At the novel's heart is the Blue Flower, a symbol that Fritz believes represents the ultimate goal of his poetic and spiritual quest. For Fritz, the Blue Flower represents a kind of transcendent, mystical love that is beyond the ordinary world of human relationships and Sophie becomes the embodiment of this ideal. In many ways, the Blue Flower represents a kind of hope or aspiration that is always just out of reach, but which drives us forward nonetheless. It is the objective correlative of the German Romantic ideal; it "is never found in this world; poets may at times dimly feel its nearness, and perhaps even catch a glimpse of it . . . but it is vain to try to pluck it" (Boyesen 695). Fritz feels its nearness in Sophie but her early death illustrates the inability of finding and keeping it and the continual desire to search for it.

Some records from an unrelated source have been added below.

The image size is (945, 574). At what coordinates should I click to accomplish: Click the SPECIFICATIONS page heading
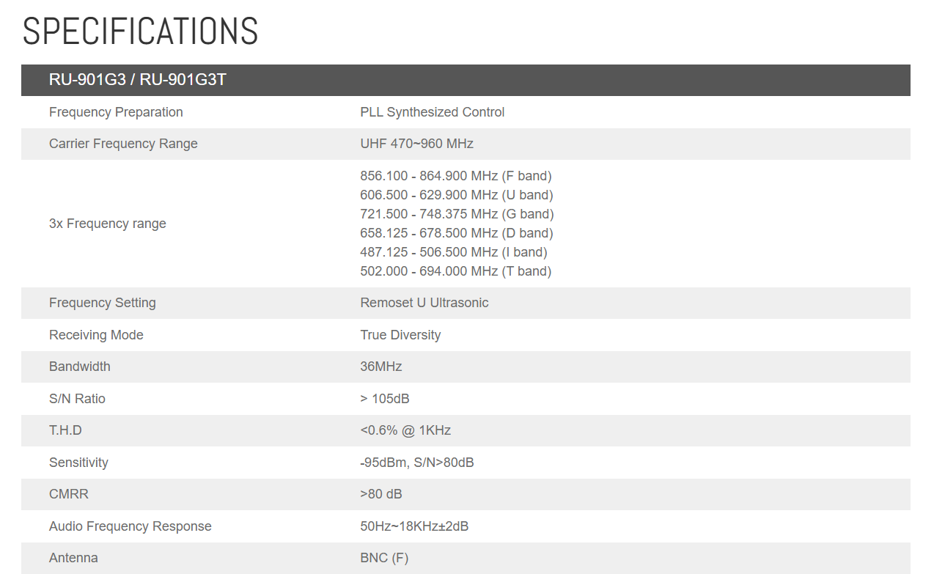[140, 32]
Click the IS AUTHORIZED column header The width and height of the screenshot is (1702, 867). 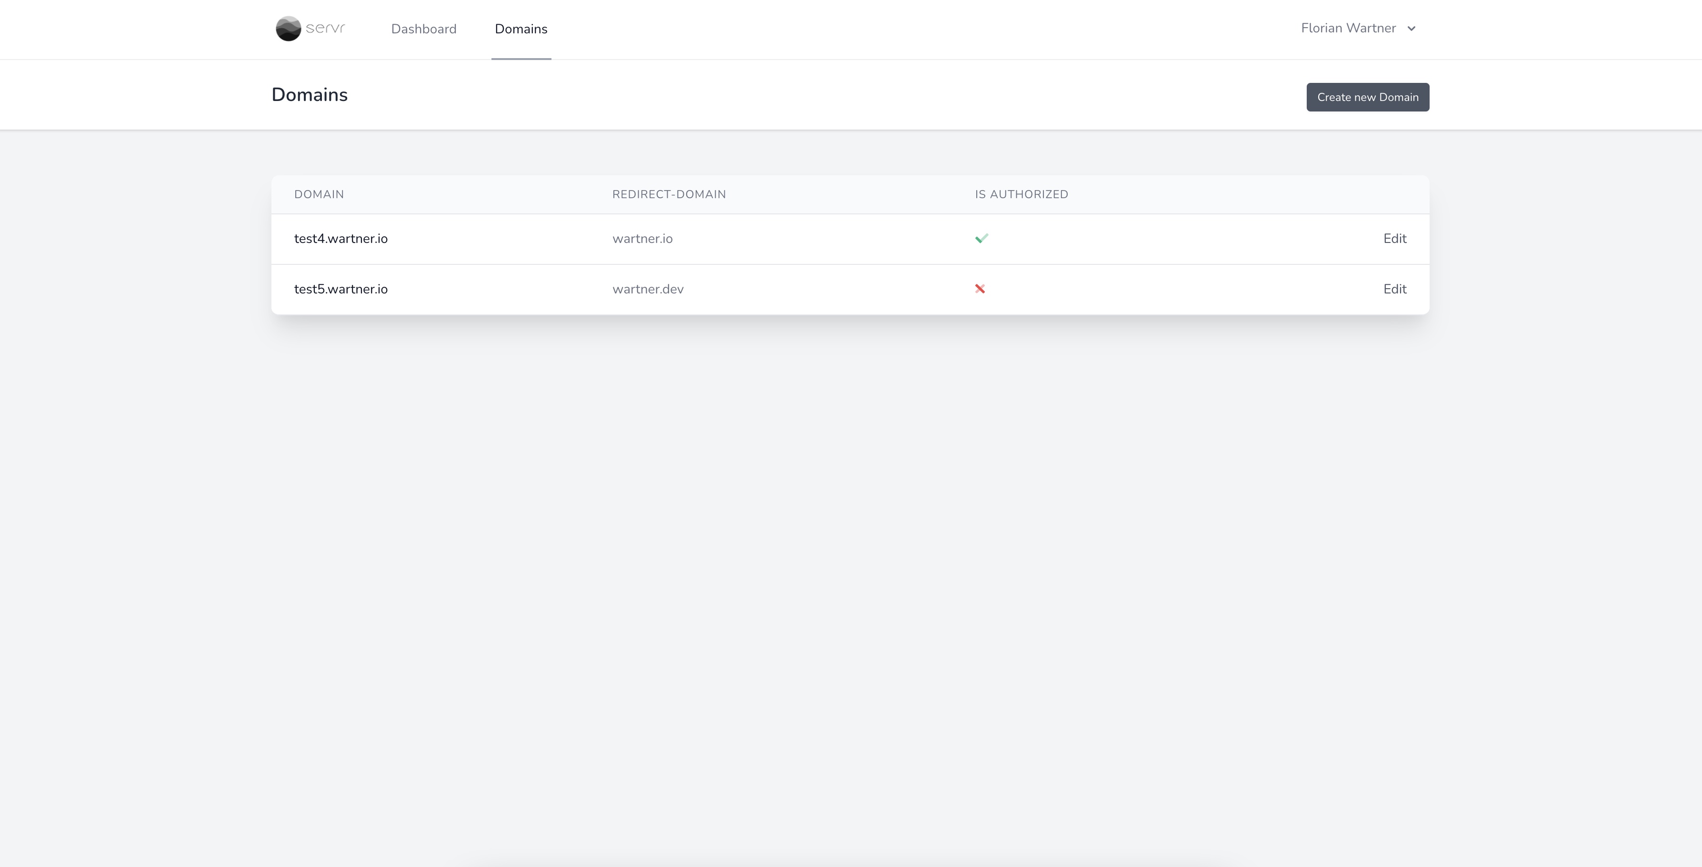(x=1021, y=194)
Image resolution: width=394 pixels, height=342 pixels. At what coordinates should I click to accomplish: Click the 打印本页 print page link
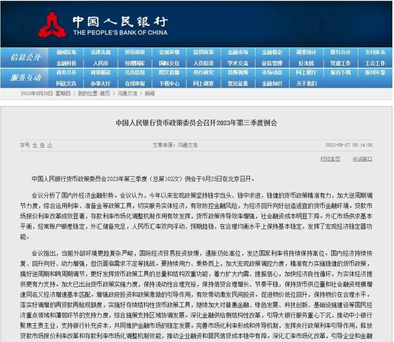coord(330,159)
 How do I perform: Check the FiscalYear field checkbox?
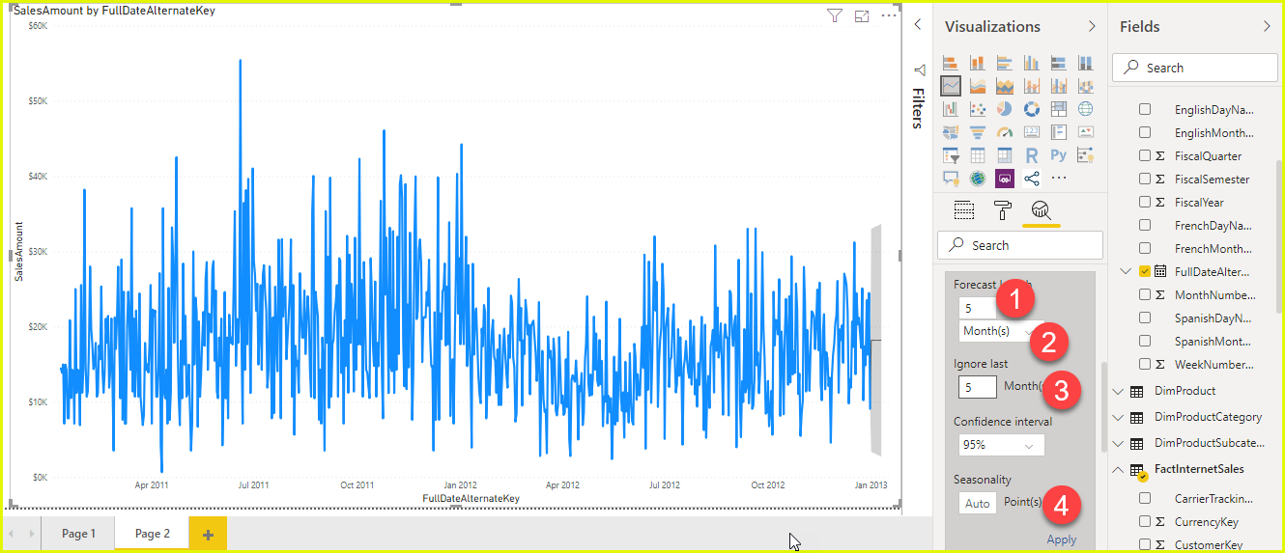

In the end, The Blue Flower is a novel about the lasting power of hope, even in the face of loss and disappointment. Fritz's quest for the Blue Flower may be ultimately futile, but it is also a testament to the human spirit and the enduring power of the human imagination. What we learn from the novel is that what is important is not the possession of the flower, but the search for it. Ultimately, this search for meaning and purpose gives our lives depth and richness, even in the face of insurmountable loss.
There are literary works that haunt me. I remember reading for the first time Jorge Luis Borges' Ficciones. For several years after, scenes from the stories would come to me unbidden, almost as though they were half-forgotten memories. Penelope Fitzgerald's The Blue Flower will take its place alongside Ficciones and the novel will become a memory of lives I never lived and people I never met.
Works Cited
Boyesen, Hjalmar Hjorth. “Novalis and the Blue Flower: The Romantic School in Germany.” The Atlantic, 1875, pp. 689–698.
Dellming, Elisabet. “Imagination, Irreality, and the Constitution of Knowledge in Penelope Fitzgerald’s The Blue Flower.” Anthropoetics: The Journal of Generative Anthropology, vol. XXIII, no. 1, 2017, pp. 1–11.
Felski, Rita. Uses of Literature. Malden, MA and Oxford: Blackwell Publishing. 2008.
Fitzgerald, Penelope. The Blue Flower. 4th Estate, an Imprint of HarperCollins Publishers, 2019.